MÜBAREK CUMA
MÜBAREK CUMA
Yine günlerden cuma!.. Bana göre diğer günlerden farkı olmayan, haftanın son günü, sonrasında iki tatil gününün habercisi!..
İşte o günlerden bir gün, iş yoğunluğu ve yorgunluğuna ara vermek için dışarı çıkmaya karar verdim. Biraz da yalancı bahara kanmıştım. Özlemini duyduğum güneşe kendimi vermiş ellerim ceplerimde, yeni taşındığımız, öncesi gecekondu sonrasında daha çok iş yeri olan semtte yürüyordum.
Öğle tatili Cuma’ya denk gelmişti!..
İş yerimizin hemen önündeki Meydan Cami’nin yanından geçip, biraz ileride yürüyüş mesafesinde daha da büyük Merkez Cami’nin bulunduğu caddeye ulaşmış, bu mübarek günden nasibimi almış, huzura ermiştim!.. Megafondan çıkan yüksek ezan sesini hoca efendinin detone sesinden, hem de dibinden duymak zorunda kalmıştım.
Geniş caddenin asfaltı dökülmüş, kaldırım taşları döşenmiş, kalan toz toprak havaya yayılmış, o tozun dumanın arasından gördüğüm araba kalabalığına anlam verememiştim. Bütün Ankara Cuma namazı için bu camiye mi gelmişti? Yoksa son yıllarda camiye giden mi artmıştı? Koca yolun gidiş-dönüş yönünün sağ tarafı yetmemiş, refüj kenarına da yol boyu arabalarını park etmişlerdi. Burası caddenin ortası demekti, solu demekti, yolun solu yavaş ilerlemeyi bile kabul etmezdi.
Bugün Cuma’ydı! Mübarek Cuma!.. Başka zaman değil park etmek, duraksamak, hatta yavaşlamak bile söz konusu olmazdı.
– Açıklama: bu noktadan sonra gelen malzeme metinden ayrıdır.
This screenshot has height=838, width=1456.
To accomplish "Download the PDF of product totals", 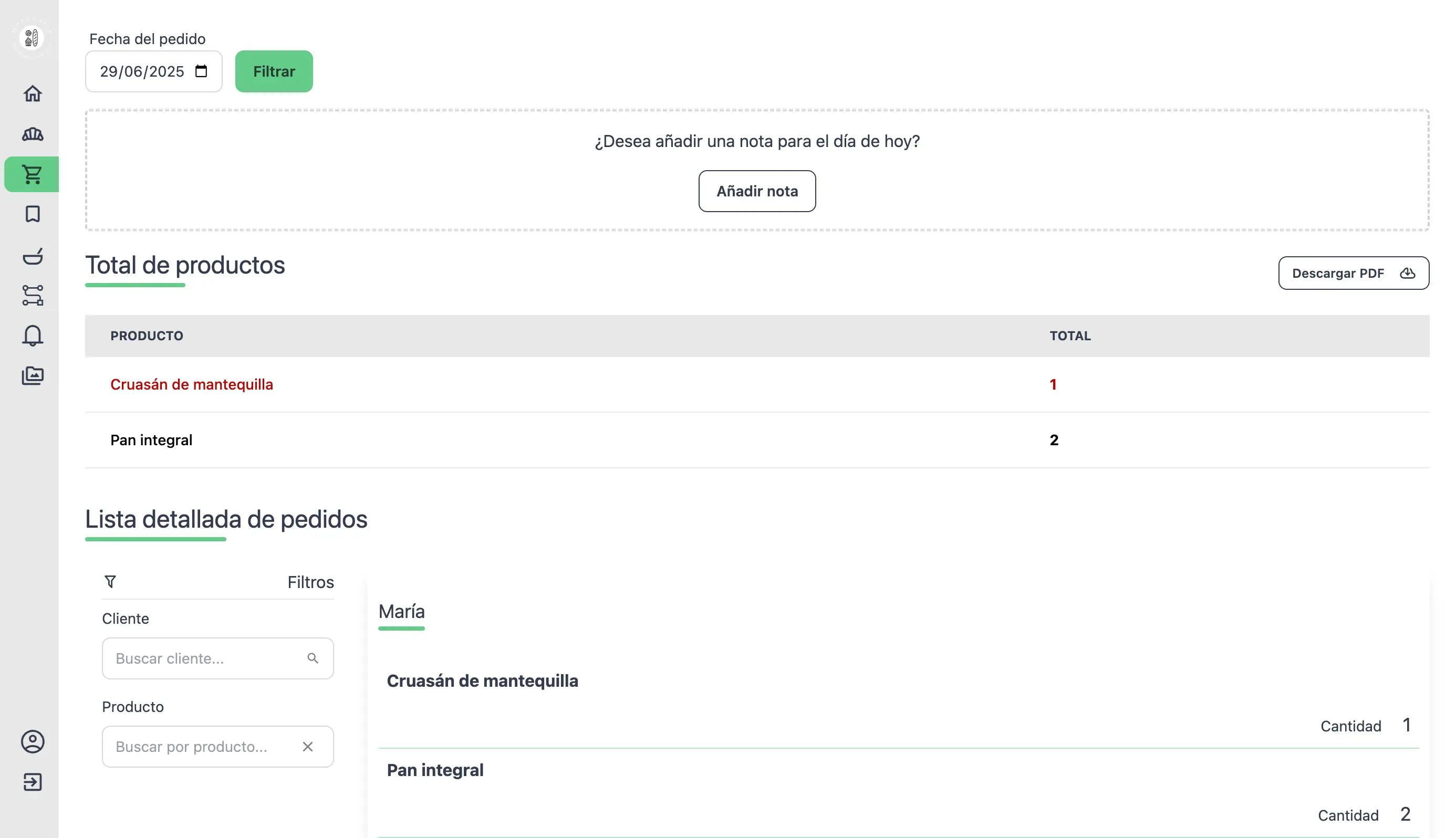I will pyautogui.click(x=1353, y=274).
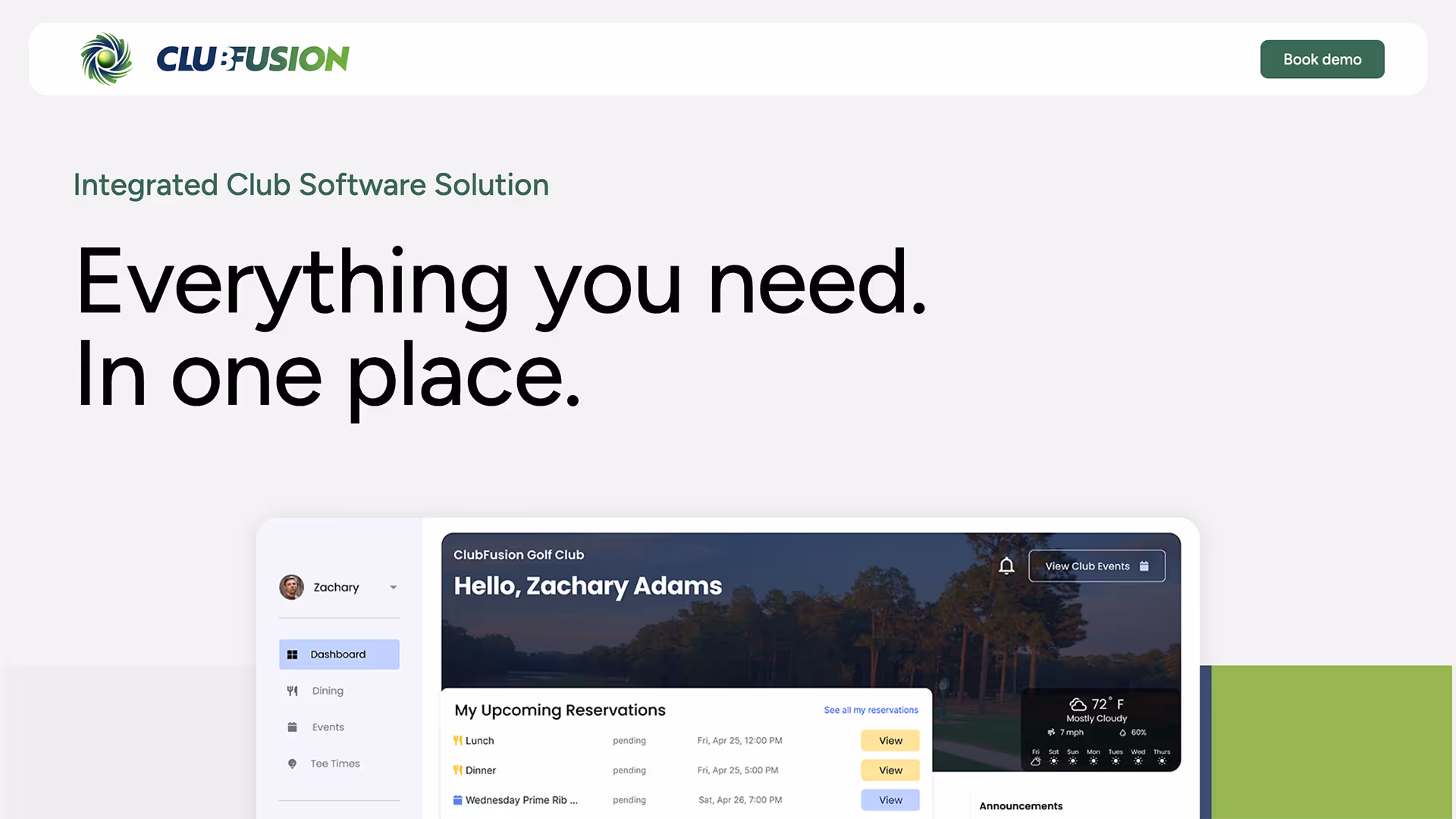Screen dimensions: 1456x819
Task: Click the notification bell icon
Action: (1006, 566)
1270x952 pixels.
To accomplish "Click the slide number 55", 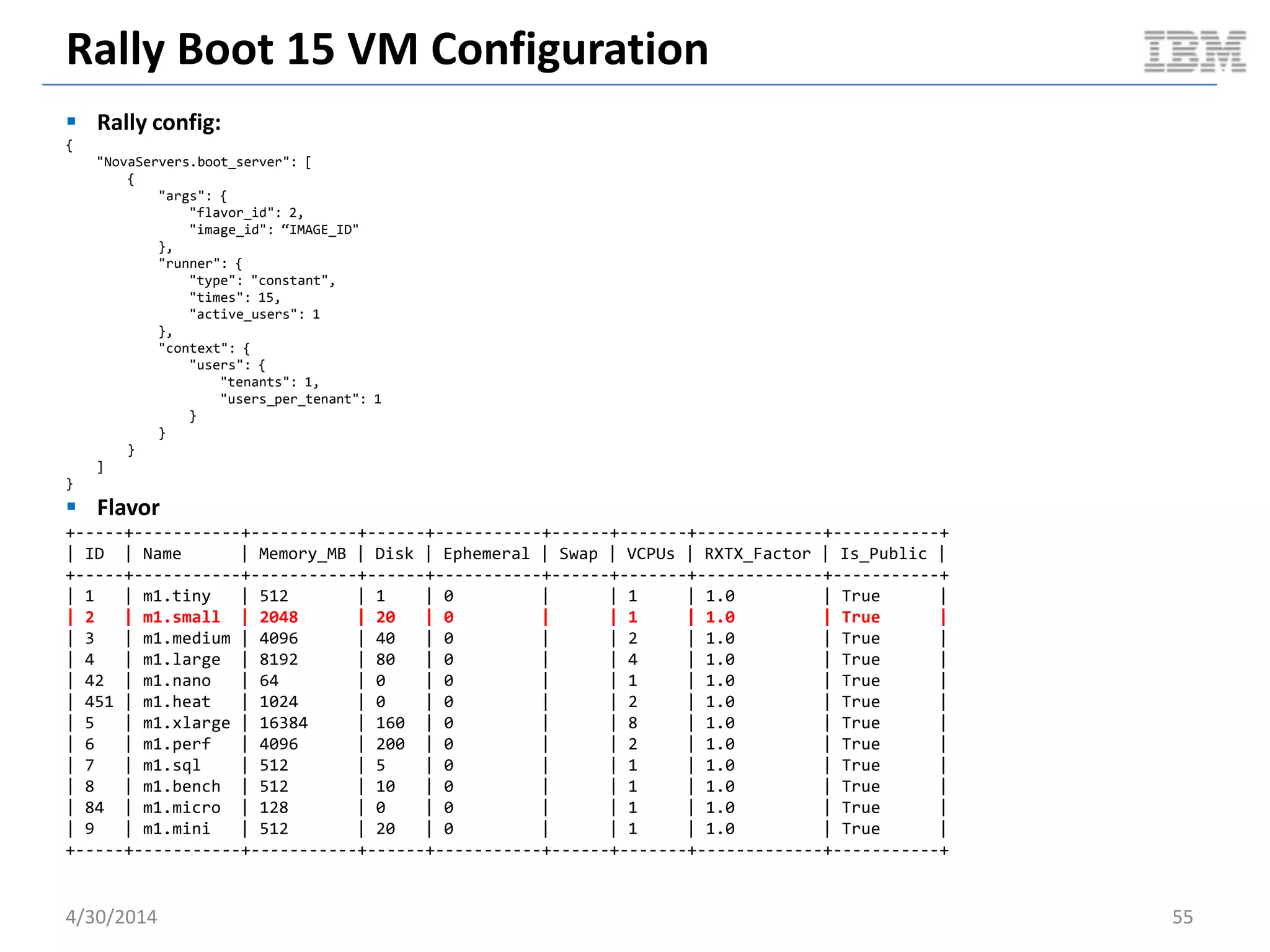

Ben mi bilmiyordum? Cuma günü arabaları yolun ortasına bırakıp camiye gitmek kural ihlalinden sayılmıyor muydu? İbadet ediyorsan her şey mubah mıydı? İbadet kural tanımıyor muydu? Park edilmez levhasının bulunduğu yere park edeni affetmeyen trafik polisleri bu durumu nasıl görmezden gelebiliyorlardı?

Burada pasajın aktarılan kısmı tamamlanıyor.